This is what makes the Linux kernel great, if nothing else

Jan 22, 2015 10:58 GMT  ·  By

The Linux kernel is a very advanced piece of software that is able not only to cater to all the current hardware needs but also to run on hardware that was decommissioned and is no longer produced for more than twenty years.

Linus Torvalds is always happy when developers propose the removal of code from the kernel, especially buggy or unused one, but he has a very strict policy. As long as there is at least one user that benefits from ancient support for some particular technology, it won't remove the kernel.

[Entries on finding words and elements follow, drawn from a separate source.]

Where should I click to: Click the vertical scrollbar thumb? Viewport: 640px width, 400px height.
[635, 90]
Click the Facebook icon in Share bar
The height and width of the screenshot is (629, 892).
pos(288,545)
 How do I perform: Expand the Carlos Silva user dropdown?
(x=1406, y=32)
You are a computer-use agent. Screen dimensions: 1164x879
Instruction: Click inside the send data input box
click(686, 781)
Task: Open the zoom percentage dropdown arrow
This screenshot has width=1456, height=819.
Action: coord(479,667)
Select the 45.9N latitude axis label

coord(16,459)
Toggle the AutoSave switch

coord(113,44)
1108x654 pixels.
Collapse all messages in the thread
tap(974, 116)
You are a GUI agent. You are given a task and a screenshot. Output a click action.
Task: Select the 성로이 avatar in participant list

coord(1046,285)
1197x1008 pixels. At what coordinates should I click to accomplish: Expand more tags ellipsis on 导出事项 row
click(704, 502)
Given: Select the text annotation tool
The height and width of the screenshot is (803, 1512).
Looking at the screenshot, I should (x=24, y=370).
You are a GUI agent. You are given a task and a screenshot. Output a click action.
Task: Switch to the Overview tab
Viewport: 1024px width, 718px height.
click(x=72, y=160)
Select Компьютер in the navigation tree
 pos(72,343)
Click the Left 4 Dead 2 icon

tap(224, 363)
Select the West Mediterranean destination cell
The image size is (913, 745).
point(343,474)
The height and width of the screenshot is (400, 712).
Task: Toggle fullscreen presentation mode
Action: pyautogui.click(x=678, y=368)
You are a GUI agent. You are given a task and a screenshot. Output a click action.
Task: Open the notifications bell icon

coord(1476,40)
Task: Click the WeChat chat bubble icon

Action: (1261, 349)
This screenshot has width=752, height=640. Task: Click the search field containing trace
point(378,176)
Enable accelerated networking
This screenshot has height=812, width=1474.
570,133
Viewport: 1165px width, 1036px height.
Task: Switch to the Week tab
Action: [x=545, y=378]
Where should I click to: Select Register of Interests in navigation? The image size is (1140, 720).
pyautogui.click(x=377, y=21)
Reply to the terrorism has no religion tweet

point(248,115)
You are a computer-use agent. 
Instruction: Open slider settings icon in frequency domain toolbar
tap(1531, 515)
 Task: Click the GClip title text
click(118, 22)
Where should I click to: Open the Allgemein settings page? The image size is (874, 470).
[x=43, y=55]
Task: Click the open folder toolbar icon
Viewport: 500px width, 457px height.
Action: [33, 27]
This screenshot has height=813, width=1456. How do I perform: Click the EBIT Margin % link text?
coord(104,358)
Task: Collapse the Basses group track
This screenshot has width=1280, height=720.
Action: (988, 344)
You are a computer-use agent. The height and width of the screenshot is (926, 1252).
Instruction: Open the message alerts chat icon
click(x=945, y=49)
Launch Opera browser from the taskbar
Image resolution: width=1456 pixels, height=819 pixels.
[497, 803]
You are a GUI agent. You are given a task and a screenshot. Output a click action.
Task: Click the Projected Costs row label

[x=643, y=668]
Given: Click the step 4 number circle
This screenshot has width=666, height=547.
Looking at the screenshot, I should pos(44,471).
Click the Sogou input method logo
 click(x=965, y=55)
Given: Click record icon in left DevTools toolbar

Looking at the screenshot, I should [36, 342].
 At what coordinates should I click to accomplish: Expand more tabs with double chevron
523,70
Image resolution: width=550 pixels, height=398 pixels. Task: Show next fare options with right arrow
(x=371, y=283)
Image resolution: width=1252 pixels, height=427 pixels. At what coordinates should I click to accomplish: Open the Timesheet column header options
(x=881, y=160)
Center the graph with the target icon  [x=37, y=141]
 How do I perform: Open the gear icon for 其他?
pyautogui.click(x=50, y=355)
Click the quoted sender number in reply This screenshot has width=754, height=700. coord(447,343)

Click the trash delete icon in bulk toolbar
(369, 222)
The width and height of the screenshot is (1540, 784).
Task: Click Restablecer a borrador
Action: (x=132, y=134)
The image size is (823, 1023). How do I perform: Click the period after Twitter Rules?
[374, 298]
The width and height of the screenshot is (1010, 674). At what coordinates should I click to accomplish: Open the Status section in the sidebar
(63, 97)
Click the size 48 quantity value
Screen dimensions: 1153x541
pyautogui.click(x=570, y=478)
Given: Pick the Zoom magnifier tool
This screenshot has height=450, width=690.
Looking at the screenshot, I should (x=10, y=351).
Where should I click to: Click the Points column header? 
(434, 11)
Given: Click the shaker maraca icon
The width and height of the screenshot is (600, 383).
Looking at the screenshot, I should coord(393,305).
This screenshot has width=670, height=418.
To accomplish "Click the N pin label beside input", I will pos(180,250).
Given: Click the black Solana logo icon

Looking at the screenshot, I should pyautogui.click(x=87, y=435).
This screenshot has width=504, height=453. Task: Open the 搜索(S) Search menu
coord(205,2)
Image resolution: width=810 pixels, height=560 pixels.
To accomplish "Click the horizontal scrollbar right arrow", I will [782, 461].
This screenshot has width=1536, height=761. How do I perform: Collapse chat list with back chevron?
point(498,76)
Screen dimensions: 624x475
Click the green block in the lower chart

In fact, the Linux kernel would be a lot thinner if developers just removed all the bits that are no longer used, but the development process has been going on for so long and there is support provided for tens of thousands of various hardware devices and specifications. It would be a monumental effort to go through each one and see what is still in use and what's not.

Linus still has the last word

Linus Torvalds created the Linux kernel and he still has the last word, especially when it comes to the latest version. He pulls in the patches for each release and he makes sure that everything is in place. Right now, the 3.19 branch is the latest one being worked on. Apparently, he received a removal request for the old EISA FDDI (more than 20 years old), but he refused it, showing that there was still one guy left on the planet using it.

"Well, I'd like to keep my x86 box up and alive, to support EISA FDDI equipment I maintain if nothing else -- which in particular means the > current head version of Linux, not some ancient branch," said Maciej W. Rozycki, the one user that actually needs EISA support.

"So if we actually have a user, and it works, then no, we're not removing EISA support. It's not like it hurts us or is in some way fundamentally broken, like the old i386 code was (i386 kernel page fault semantics really were broken, and the lack of some instructions made it more painful to maintain than needed - not like EISA at all, which is just a pure add-on on the side)," also commented Linus.